Last Thursday, the mayor of Athabasca was
on the radio taking questions. One listener queried whether Athabasca
University planned to move convocation out of the town after this year’s
ceremonies.
That would be a significant economic blow
to the town, as convocation is one of the biggest events in the community each
year. And it would be another step in diminishing the university’s presence in
town.
The mayor couldn’t confirm what the
university’s plans were and, when I asked the university about this, it tweeted
back (two hours later) that this was just a rumour and convocation 2019 was set
to occur in Athabasca.
It was odd that the university didn’t
make any definitive statement last week about this issue. An email to staff would take about 30 seconds and would kill the speculation.
It is also interesting that the President’s weekly email to staff didn’t appear
last week. This week's presidential email was early. It ignores the dust up and quietly confirms that convocation is in Athabasca in 2019.
This response to a potentially big issue was weird so I started asking around.
From what I have been able to find out from
multiple independent sources, the university’s executive decided some time ago to
move convocation away from Athabasca after this June. I suspect this happened
during the budget process, but no one would confirm this. (Convocation was shrunk
from 3 days to 2 this year.)
The strong reaction to the announcement
leaking out last week may have caused the executive to reverse course (at least for the
moment). Assuming this is true, it raises a number of questions:
1. What was the rationale for moving
convocation? It can’t possibly be appreciably cheaper to host it in Edmonton.
Is it part of a multi-stage plan to slowly shift staff and functions away from
Athabasca, until there is nothing much left—a death by 1000 cuts approach?
2. Who authorized this move? The Board of
Governors members I’ve spoken to have all denied any knowledge. This suggests
the university’s executive made the decision. Do they have that authority? If
so, when was the executive going to tell the Board?
3. How does this decision (seemingly the
latest effort to diminish the university’s presence in Athabasca) square with
the direction AU received in January of 2017 from Advanced Ed Minister Marlin
Schmidt when he said:
“We have stressed to the board and the
administration that Athabasca University has to maintain a strong presence in
the community [of Athabasca].”
Was the government’s commitment to
Athabasca University in Athabasca just empty rhetoric? Or has AU’s leadership
just decided to ignore the government’s direction?

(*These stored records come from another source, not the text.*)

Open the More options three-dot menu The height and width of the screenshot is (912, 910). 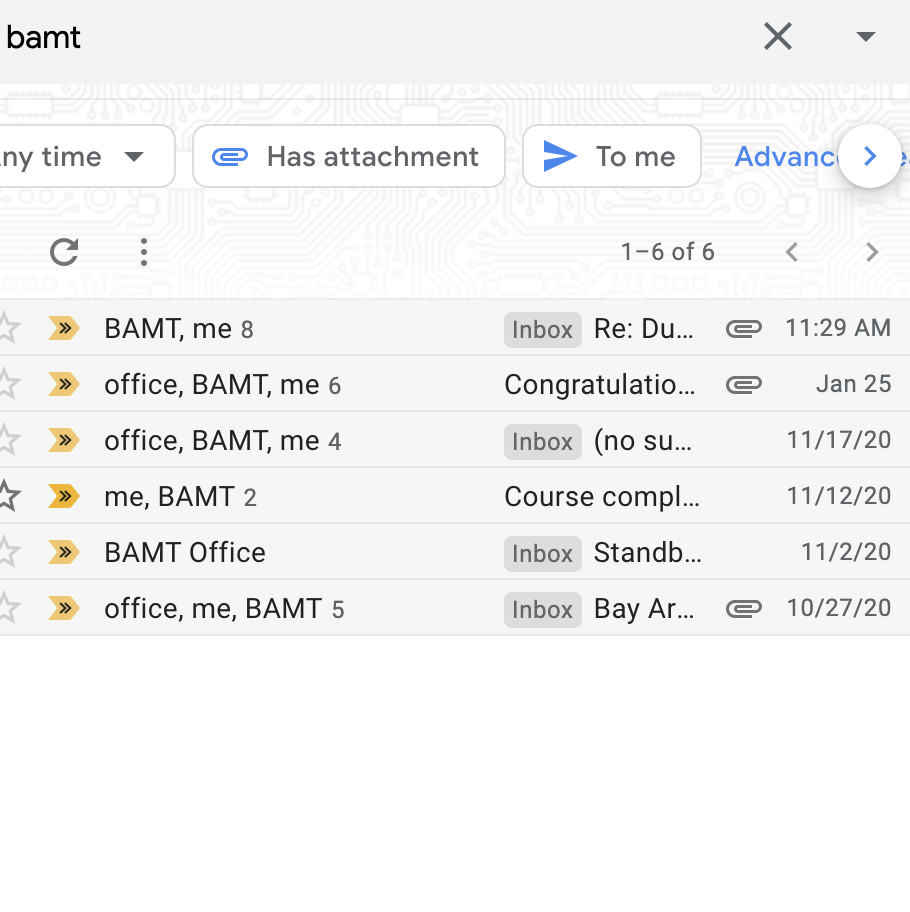point(144,252)
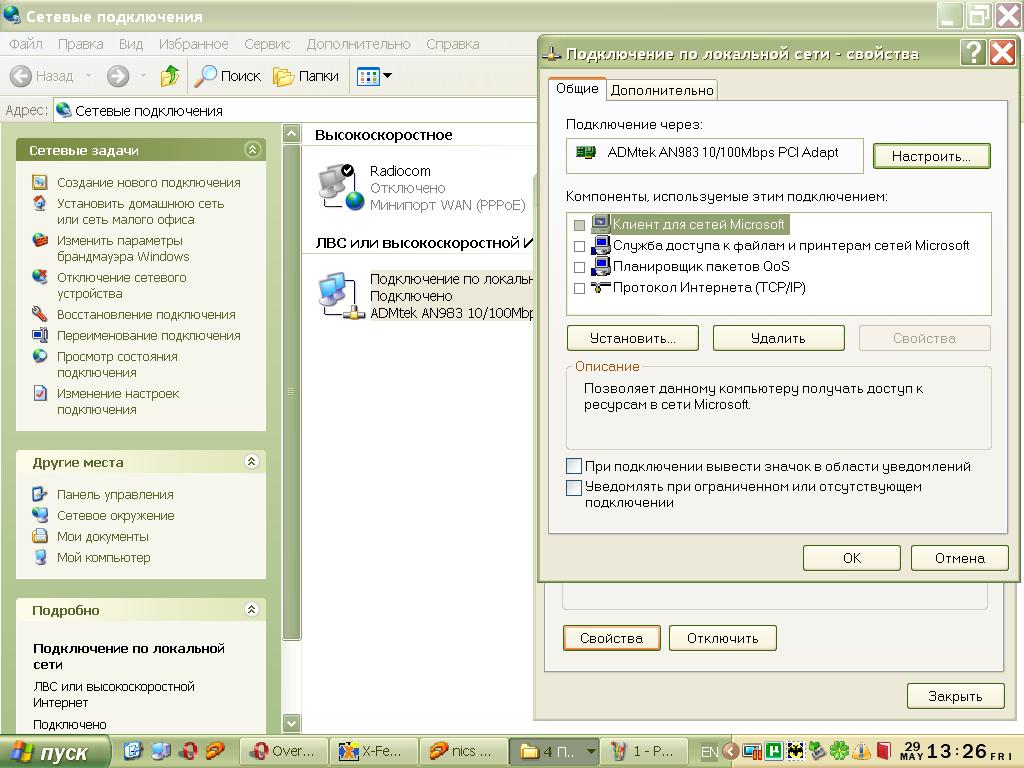Enable the QoS packet scheduler checkbox
1024x768 pixels.
(579, 267)
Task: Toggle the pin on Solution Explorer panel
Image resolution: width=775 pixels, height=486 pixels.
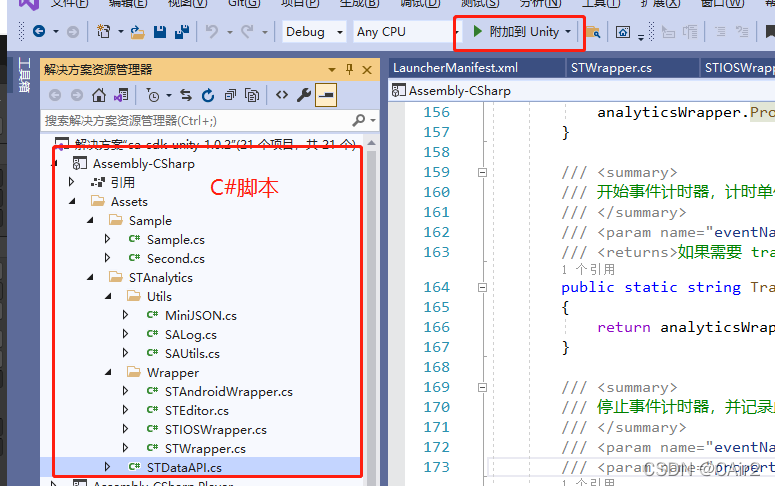Action: coord(349,70)
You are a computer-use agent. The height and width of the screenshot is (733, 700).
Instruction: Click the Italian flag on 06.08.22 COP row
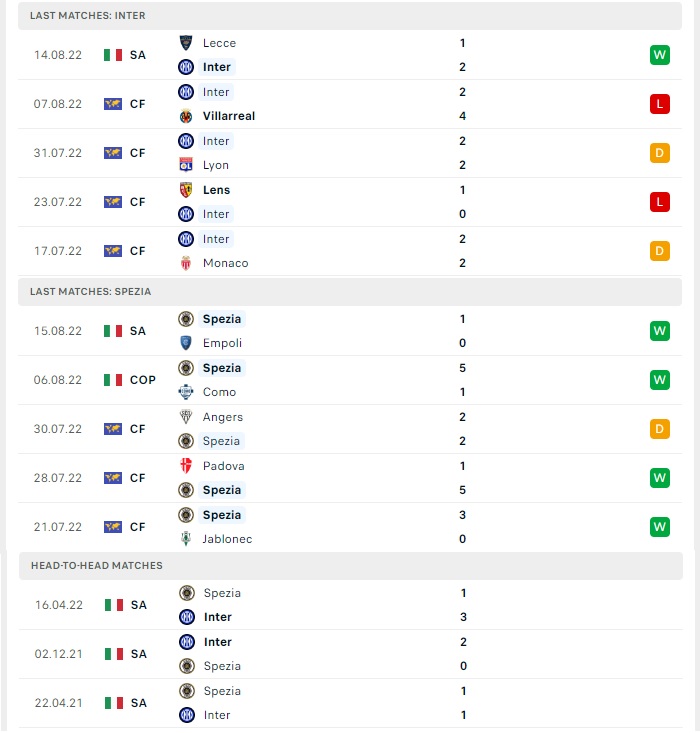pyautogui.click(x=113, y=380)
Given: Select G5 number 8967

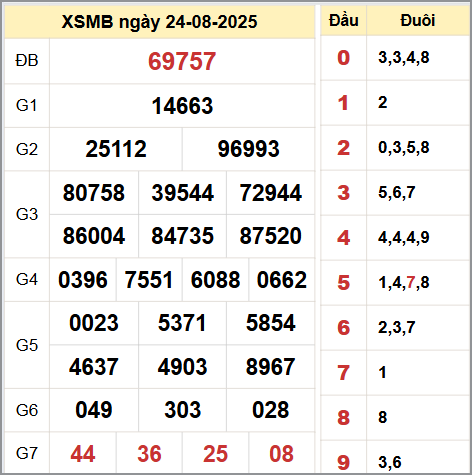Looking at the screenshot, I should point(271,367).
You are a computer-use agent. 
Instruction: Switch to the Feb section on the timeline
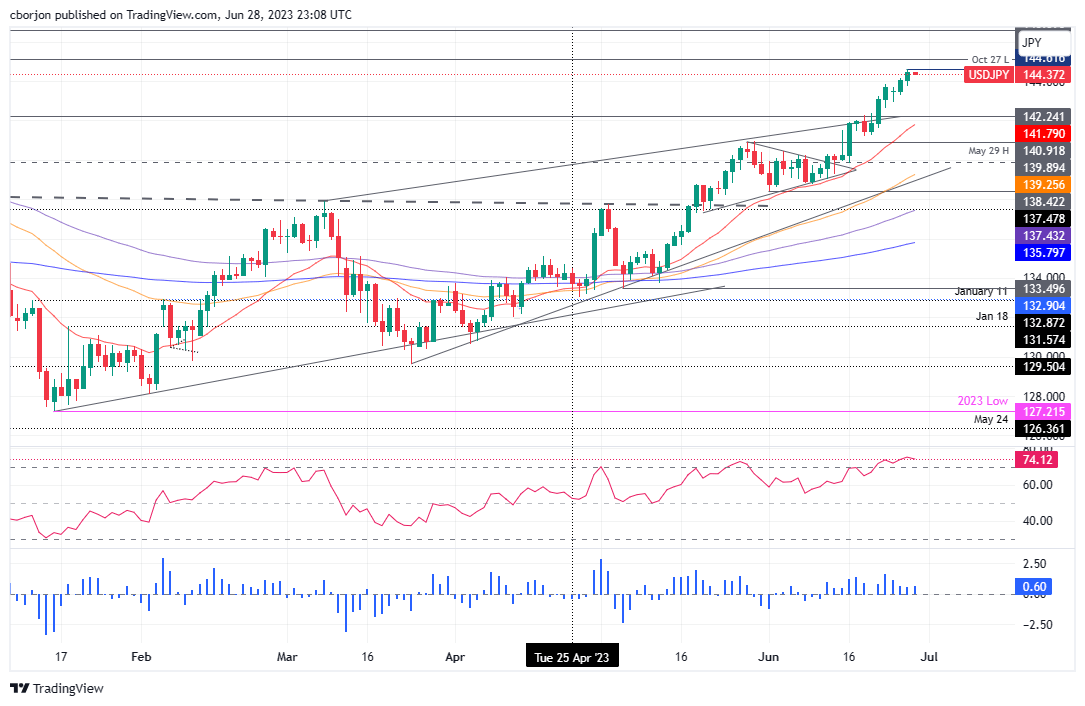tap(141, 658)
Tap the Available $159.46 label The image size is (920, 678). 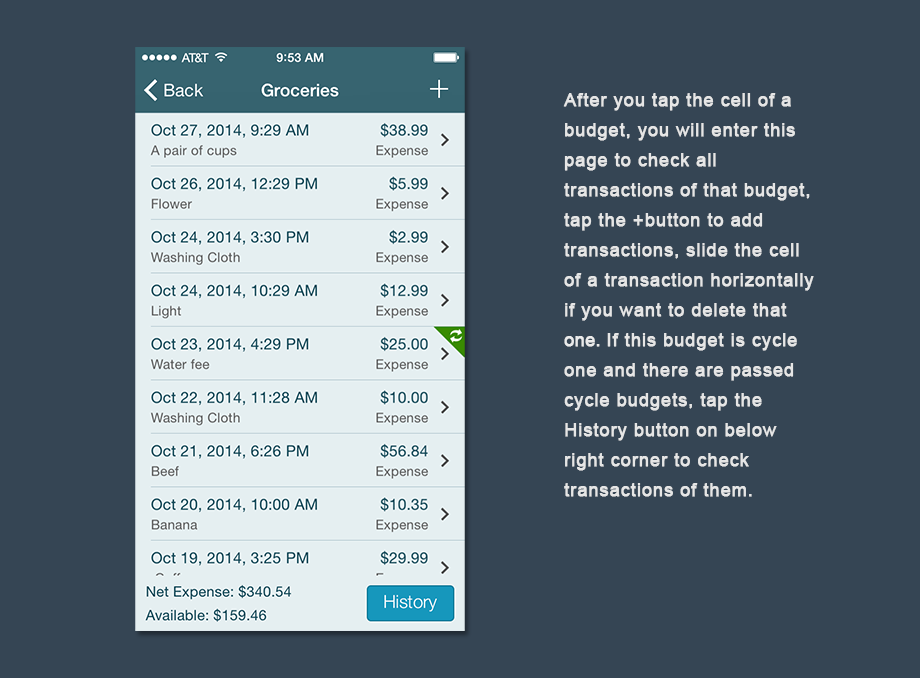click(206, 616)
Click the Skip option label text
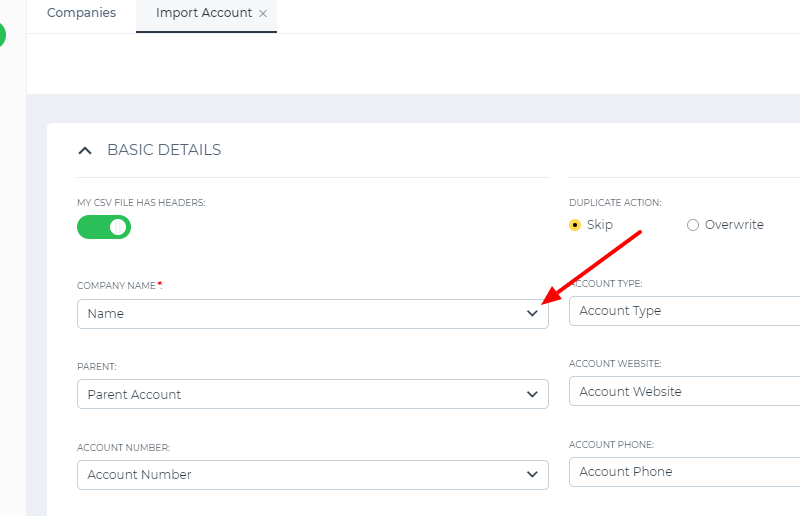The width and height of the screenshot is (800, 516). click(599, 225)
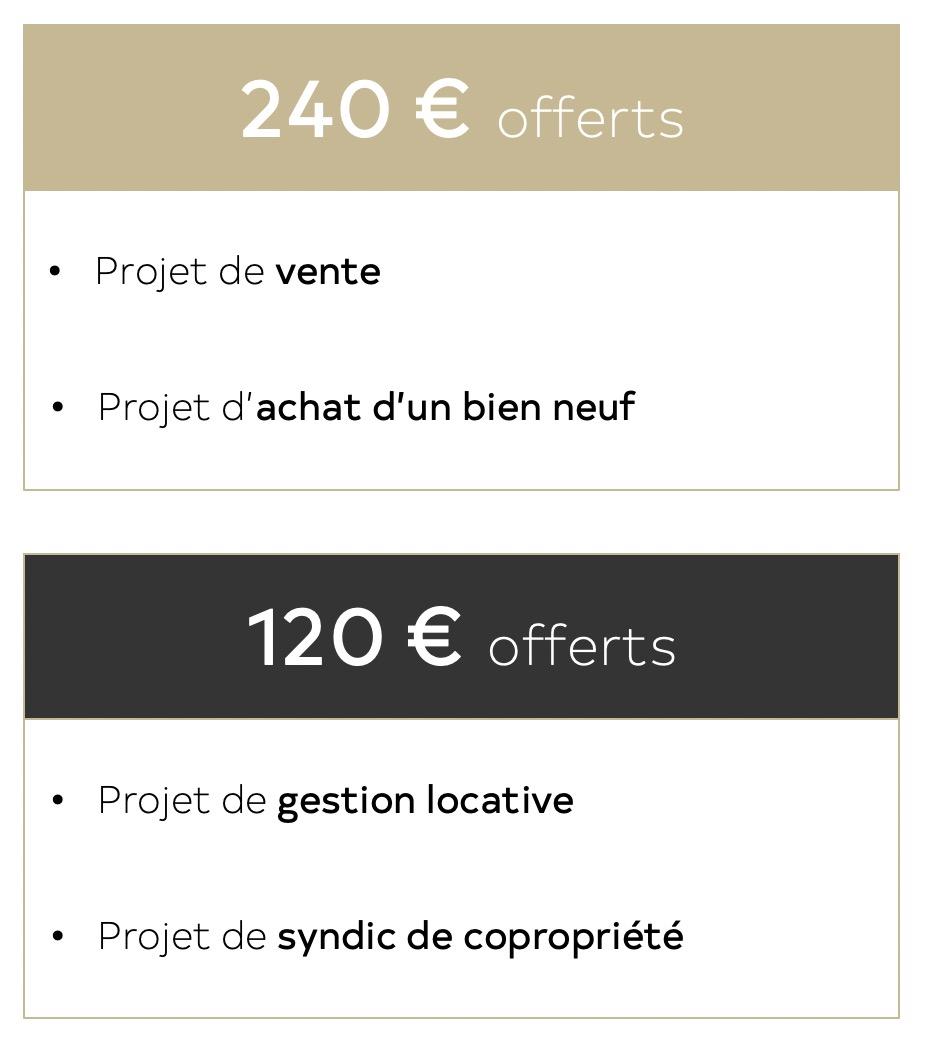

4. How will this affect the university’s efforts
to acquire $5+ million in additional funding from the government to advance the
goals of the university’s strategic plan? The university’s future in Athabasca
was a big local issue in the last election. If I were the government and hoping
to keep the seat in Athabasca during the 2019 election, I wouldn’t be happy
with a university admin that keeps pissing off local voters.
5. How does withdrawing employees and
function from Athabasca align with the new strategic plan? The plan seems
silent on moving locations. You’d think a concerted effort to move operations
out of town would warrant a bullet point somewhere. Or is the strategic plan
just motherhood and apple pie and there is some other, actual plan afoot?
6. How will this kerfuffle affect relations
between the university’s administrators and the Board of Governors? Already,
only half of the Board voted in favour of the university’s new strategic plan.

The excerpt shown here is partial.